Article publié dans l’édition du 19 juin 2010

Les deux parties ont l’air satisfait de leur union, et c’est déjà une bonne chose. Travailler ensemble, générer des ressources, fédérer les énergies dans le milieu en ébullition mais pas forcément ouvert du sponsoring : la société Sportys et le Stade de Reims se sont fixé des objectifs communs. En espérant que chacun y trouve son compte.

En confiant sa régie publicitaire à la deuxième agence française de marketing sportif, Sportys, le club champenois ouvre le deuxième volet de son développement.

Pour son président, Jean-Pierre Caillot, « afin de pérenniser nos ambitions sportives qui demeurent à terme la montée en L1, il nous faut de solides partenaires. C’est le cas au niveau des collectivités locales, comme le prouve la présence aujourd’hui à nos côtés d’Eric Quénard, le premier adjoint ».

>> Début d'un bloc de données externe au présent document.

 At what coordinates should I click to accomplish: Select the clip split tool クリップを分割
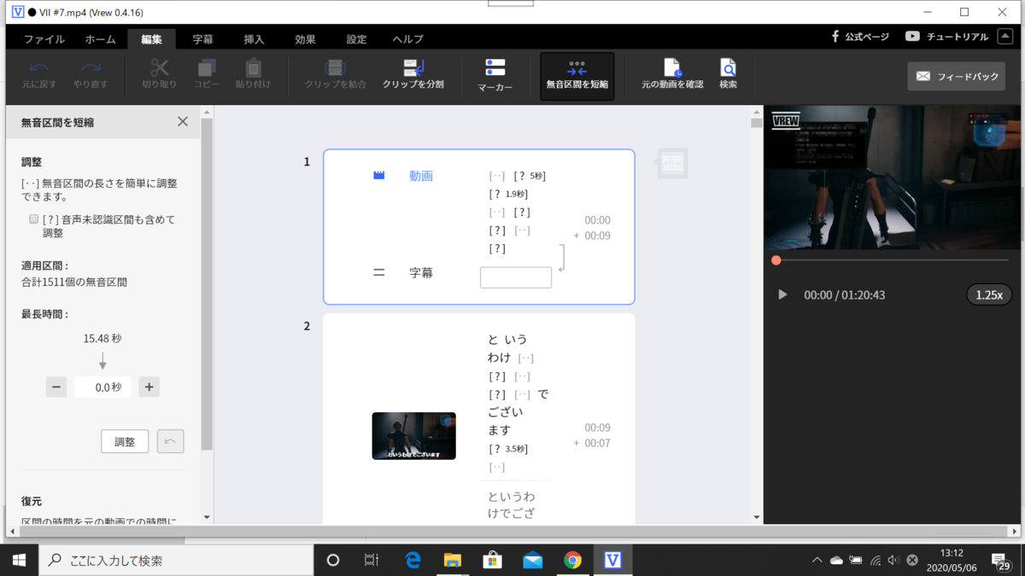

Entre les années soixante-dix et quatre-vingt, le Stade avait déjà confié ses intérêts commerciaux à un intervenant extérieur, le grand argentier du foot national, Jean-Claude Darmon. Les temps ont changé et les rapports évolué. « Nous avons atteint un stade où seule une collaboration de ce type peut nous permettre d’ouvrir d’autres portes, de prendre une autre dimension. Avec Sportys, nous partageons les mêmes valeurs ».
La ville de Reims a été tenue informée des discussions en cours. « Nous aussi nous souhaitons voir briller le Stade de Reims, reconnaît Eric Quénard. Cela nécessite que nous soyons aux côtés de ses dirigeants. Ma présence est symbolique, elle témoigne du soutien franc et entier des Rémois pour leur club ».

Assurance financière

Fondateur de Sportys, Bruno Molinas expliqua cette « entorse » à ses activités habituelles par l’image même renvoyée par le Stade de Reims, « un grand club qui a rayonné dans le passé ». Il ne cache pas son amitié pour le président stadiste et de la « lourde responsabilité qui lui est confiée ».
Le contrat qui lie désormais sa société au Stade de Reims s’étend sur huit ans. « Un contrat de mandataire des droits commerciaux, à l’exception du merchandising ».

Si les deux parties ont refusé de dévoiler le montant annuel de la garantie financière fixée, Bruno Molinas, en bon chef d’entreprise, s’est défini quatre objectifs :

1. « Continuer à développer l’ancrage local du club en poursuivant l’effort accompli ».

2. « Pour développer son rayonnement au niveau national et international, nous disposons de trois atouts : le passé footballistique et le stade Delaune, le champagne (un produit de luxe connu dans le monde entier) et la liaison TGV qui place Reims à proximité de Paris, le centre des affaires ».

3. « Le club doit devenir attractif pour des sociétés à vocation nationale et internationale ».

4. « Nous souhaitons faire du Stade de Reims une référence marketing dans ses relations avec les entreprises, les institutions, les médias et le public ».

Assurant que si ce nouveau contrat de partenariat, préparé par le vice-président Didier Perrin, ne permet pas au club, pour l’heure, de doubler son budget, il lui assure « une assurance, une certitude » financière.